How to hack a WordPress website with WPScan
WPScan comes pre-installed on the next Linux distributions:
The newest model is WPScan 2.eight and the database at the moment comprises:
- Total susceptible variations: 98
- Total susceptible plugins: 1.076
- Total susceptible themes: 361
- Total model vulnerabilities: 1.104
- Total plugin vulnerabilities: 1.763
- Total theme vulnerabilities: 443
The Windows operation system is at the moment not supported by WPScan. The newest model is on the market for download on the following website (Linux & Mac): https://wpscan.org/
Start with the next command to replace the WPScan vulnerabilities database:
Scanning WordPress vulnerabilities
After updating the vulnerability database use the next command to scan the goal website for the most well-liked and up to date vulnerabilities:
wpscan –url [wordpress url]
How to enumerate WordPress customers
The WordPress consumer enumeration instrument is used the retrieve a checklist of registered WordPress customers for the goal host. User enumeration is step one when an attacker desires to acquire entry to a particular goal by brute forcing. The enumeration instrument scans the goal on posts, pages and customized sorts for authors and usernames.
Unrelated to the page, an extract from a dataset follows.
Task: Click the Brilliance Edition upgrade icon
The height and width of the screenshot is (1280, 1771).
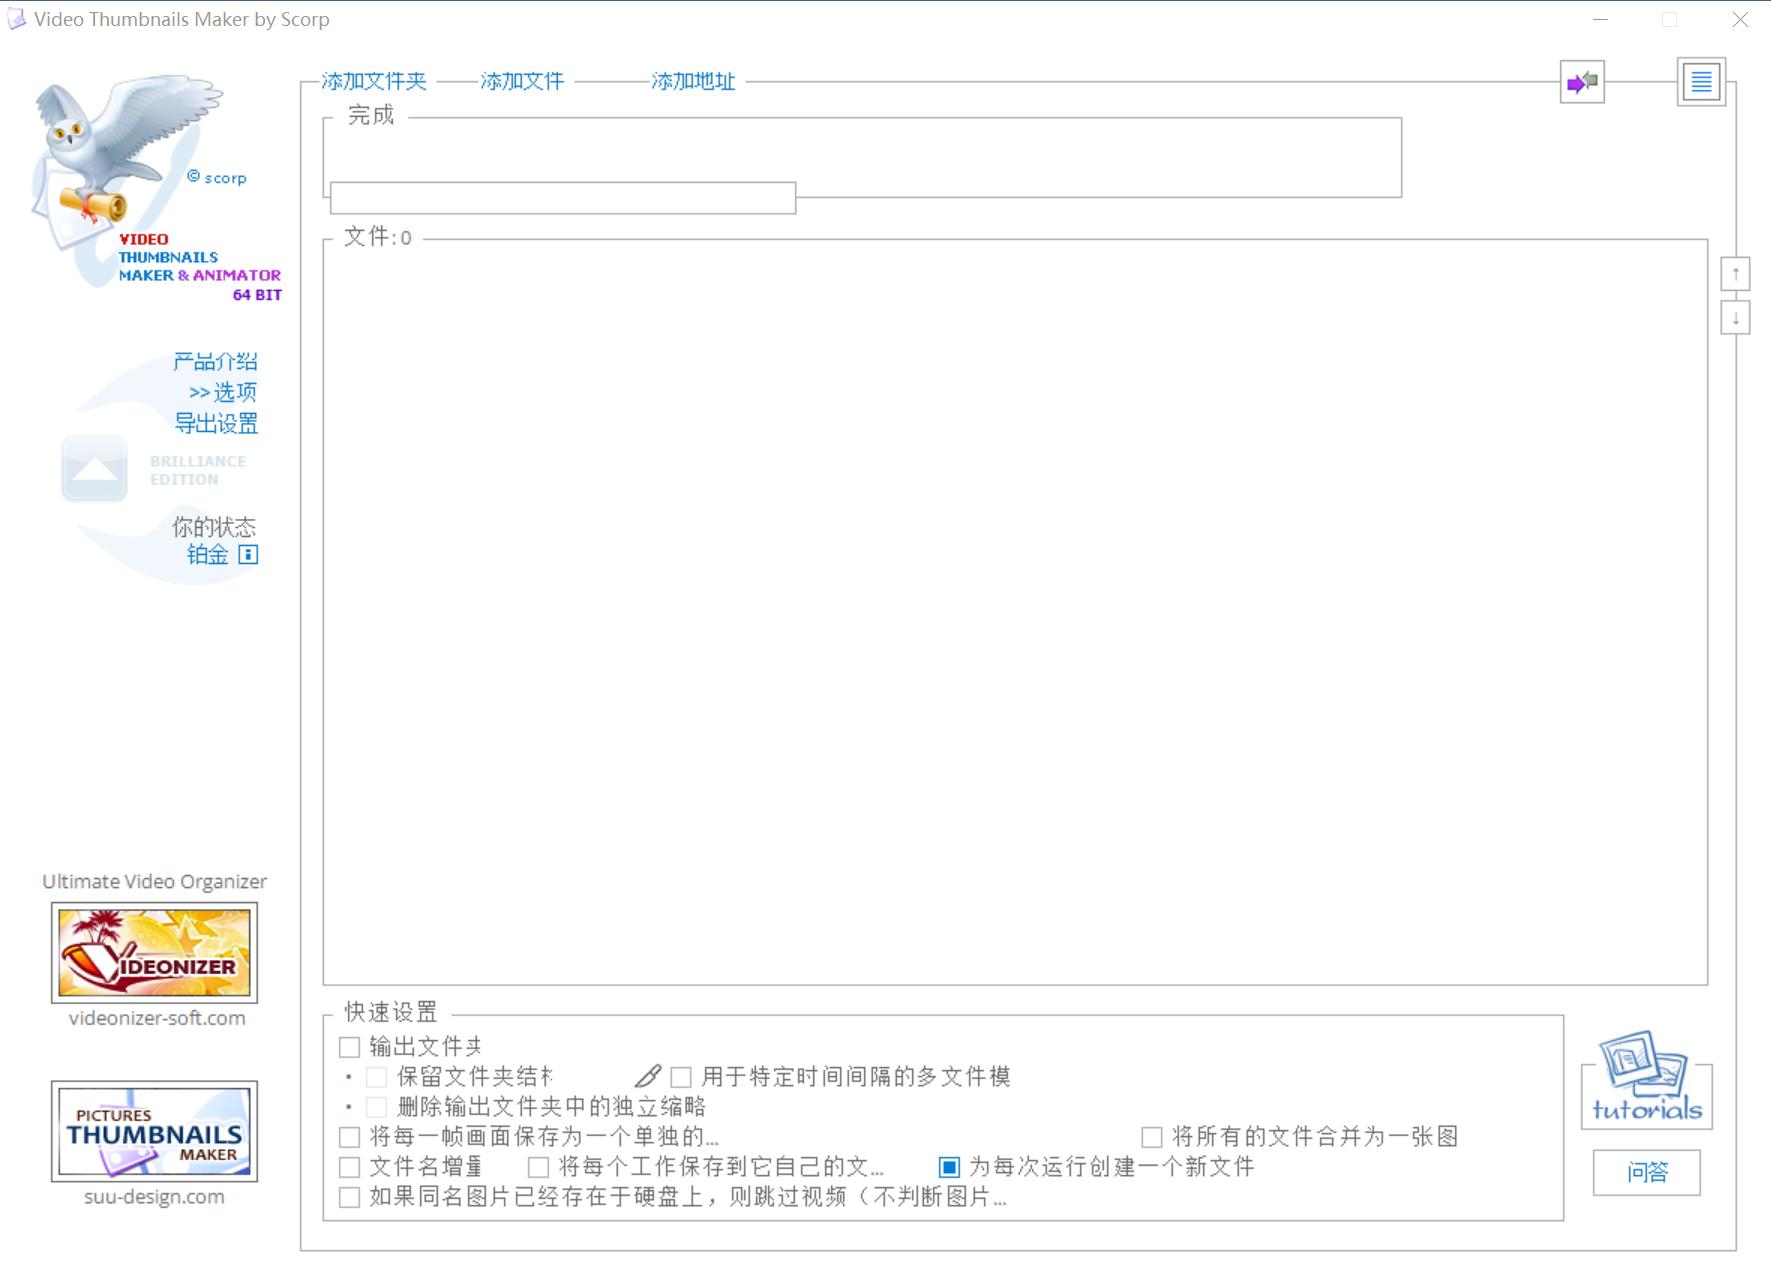Action: click(94, 469)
Use the next command to enumerate the WordPress customers:
wpscan –url [wordpress url]–enumerate u
How to brute pressure the foundation password
Use the next command to brute pressure the password for consumer root:
wpscan –url [wordpress url]–wordlist [path to wordlist]–username [username to brute force]–threads [number of threads to use]
How to keep away from WordPress User Enumeration
If you need to keep away from WordPress consumer enumeration, it is best to keep away from utilizing the username as nickname and show title which is proven publicly in WordPress. The best choice is to select an administrator username which consists of random characters and use a totally different nickname. WPScan scans for usernames within the URL’s so for those who gained’t use the username it can’t be scanned by WPScan. Another approach to forestall consumer enumeration is to use a totally different account to publish posts and reply to replies.
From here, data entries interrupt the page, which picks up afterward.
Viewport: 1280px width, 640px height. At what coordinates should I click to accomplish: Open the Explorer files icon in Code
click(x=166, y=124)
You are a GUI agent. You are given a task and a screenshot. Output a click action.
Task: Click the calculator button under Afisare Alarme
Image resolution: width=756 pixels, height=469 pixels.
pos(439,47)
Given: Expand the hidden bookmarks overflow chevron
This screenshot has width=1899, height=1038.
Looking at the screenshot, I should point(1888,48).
How to keep away from Wordpres password brute forcing
The greatest approach to hold attackers utilizing brute pressure strategies out is to restrict the login makes an attempt for and IP handle. There are a number of plug-ins accessible for WordPress to restrict the quantity login makes an attempt for a particular username and IP, corresponding to Wordfence. The newest WordPress variations have the choice to restrict login makes an attempt by default. Make certain you restrict entries to a most of three and improve lock out time a lot after 2 lock outs (which is 6 password makes an attempt).
Fin under an overview of enumeration arguments which can be utilized for scanning:
–enumerate | -e [option(s)] Enumeration.
u – usernames from id 1 to 10
u[10-20] usernames from id 10 to 20 (you should write  chars)
p – plugins
vp – solely susceptible plugins
ap – all plugins (can take a very long time)
tt – timthumbs
t – themes
vt – solely susceptible themes
at – all themes (can take a very long time)
Multiple values are allowed : “-e tt,p” will enumerate timthumbs and plugins.